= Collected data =
*** Begin section ***
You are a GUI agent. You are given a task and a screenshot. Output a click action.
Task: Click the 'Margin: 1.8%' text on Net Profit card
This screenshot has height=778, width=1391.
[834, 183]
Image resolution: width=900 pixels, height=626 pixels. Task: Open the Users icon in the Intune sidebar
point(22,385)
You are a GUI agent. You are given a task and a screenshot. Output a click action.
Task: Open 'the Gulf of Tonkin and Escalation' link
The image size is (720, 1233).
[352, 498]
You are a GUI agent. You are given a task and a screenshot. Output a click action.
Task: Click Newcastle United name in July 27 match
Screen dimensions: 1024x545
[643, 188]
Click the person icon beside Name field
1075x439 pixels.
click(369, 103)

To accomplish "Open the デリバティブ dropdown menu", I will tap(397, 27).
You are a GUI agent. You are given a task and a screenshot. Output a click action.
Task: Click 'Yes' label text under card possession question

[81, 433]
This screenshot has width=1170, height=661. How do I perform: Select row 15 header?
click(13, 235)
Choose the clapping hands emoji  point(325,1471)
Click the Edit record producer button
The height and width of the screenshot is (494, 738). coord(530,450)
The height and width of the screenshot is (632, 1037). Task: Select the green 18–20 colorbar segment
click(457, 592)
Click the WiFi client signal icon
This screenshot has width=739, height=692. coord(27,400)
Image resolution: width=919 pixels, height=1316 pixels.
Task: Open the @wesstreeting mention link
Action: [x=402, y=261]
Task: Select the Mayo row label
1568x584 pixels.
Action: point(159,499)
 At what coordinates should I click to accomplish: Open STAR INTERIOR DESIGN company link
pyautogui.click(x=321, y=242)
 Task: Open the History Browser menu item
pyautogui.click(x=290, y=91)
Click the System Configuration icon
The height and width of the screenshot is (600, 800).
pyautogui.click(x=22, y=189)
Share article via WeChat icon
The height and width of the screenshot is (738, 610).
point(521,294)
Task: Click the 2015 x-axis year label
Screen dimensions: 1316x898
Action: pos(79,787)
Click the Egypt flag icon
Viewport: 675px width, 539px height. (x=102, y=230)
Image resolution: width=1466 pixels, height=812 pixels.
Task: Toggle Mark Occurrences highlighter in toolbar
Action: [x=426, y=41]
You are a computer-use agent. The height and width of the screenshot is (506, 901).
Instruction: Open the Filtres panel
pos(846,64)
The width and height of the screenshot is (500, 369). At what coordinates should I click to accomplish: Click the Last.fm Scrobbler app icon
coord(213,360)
*** End section ***
= Work to complete =
Each record above should be returned exactly as it appears.

= Exercise result =
You are a GUI agent. You are given a task and a screenshot. Output a click action.
Task: Click the 'Margin: 1.8%' text on Net Profit card
This screenshot has height=778, width=1391.
[834, 183]
Image resolution: width=900 pixels, height=626 pixels. Task: Open the Users icon in the Intune sidebar
point(22,385)
You are a GUI agent. You are given a task and a screenshot. Output a click action.
Task: Open 'the Gulf of Tonkin and Escalation' link
The image size is (720, 1233).
[352, 498]
You are a GUI agent. You are given a task and a screenshot. Output a click action.
Task: Click Newcastle United name in July 27 match
Screen dimensions: 1024x545
[643, 188]
Click the person icon beside Name field
1075x439 pixels.
click(369, 103)

To accomplish "Open the デリバティブ dropdown menu", I will tap(397, 27).
You are a GUI agent. You are given a task and a screenshot. Output a click action.
Task: Click 'Yes' label text under card possession question

[81, 433]
This screenshot has width=1170, height=661. How do I perform: Select row 15 header?
click(13, 235)
Choose the clapping hands emoji  point(325,1471)
Click the Edit record producer button
The height and width of the screenshot is (494, 738). coord(530,450)
The height and width of the screenshot is (632, 1037). Task: Select the green 18–20 colorbar segment
click(457, 592)
Click the WiFi client signal icon
This screenshot has width=739, height=692. coord(27,400)
Image resolution: width=919 pixels, height=1316 pixels.
Task: Open the @wesstreeting mention link
Action: [x=402, y=261]
Task: Select the Mayo row label
1568x584 pixels.
Action: point(159,499)
 At what coordinates should I click to accomplish: Open STAR INTERIOR DESIGN company link
pyautogui.click(x=321, y=242)
 Task: Open the History Browser menu item
pyautogui.click(x=290, y=91)
Click the System Configuration icon
The height and width of the screenshot is (600, 800).
pyautogui.click(x=22, y=189)
Share article via WeChat icon
The height and width of the screenshot is (738, 610).
point(521,294)
Task: Click the 2015 x-axis year label
Screen dimensions: 1316x898
Action: pos(79,787)
Click the Egypt flag icon
Viewport: 675px width, 539px height. (x=102, y=230)
Image resolution: width=1466 pixels, height=812 pixels.
Task: Toggle Mark Occurrences highlighter in toolbar
Action: [x=426, y=41]
You are a computer-use agent. The height and width of the screenshot is (506, 901).
Instruction: Open the Filtres panel
pos(846,64)
The width and height of the screenshot is (500, 369). At what coordinates should I click to accomplish: Click the Last.fm Scrobbler app icon
coord(213,360)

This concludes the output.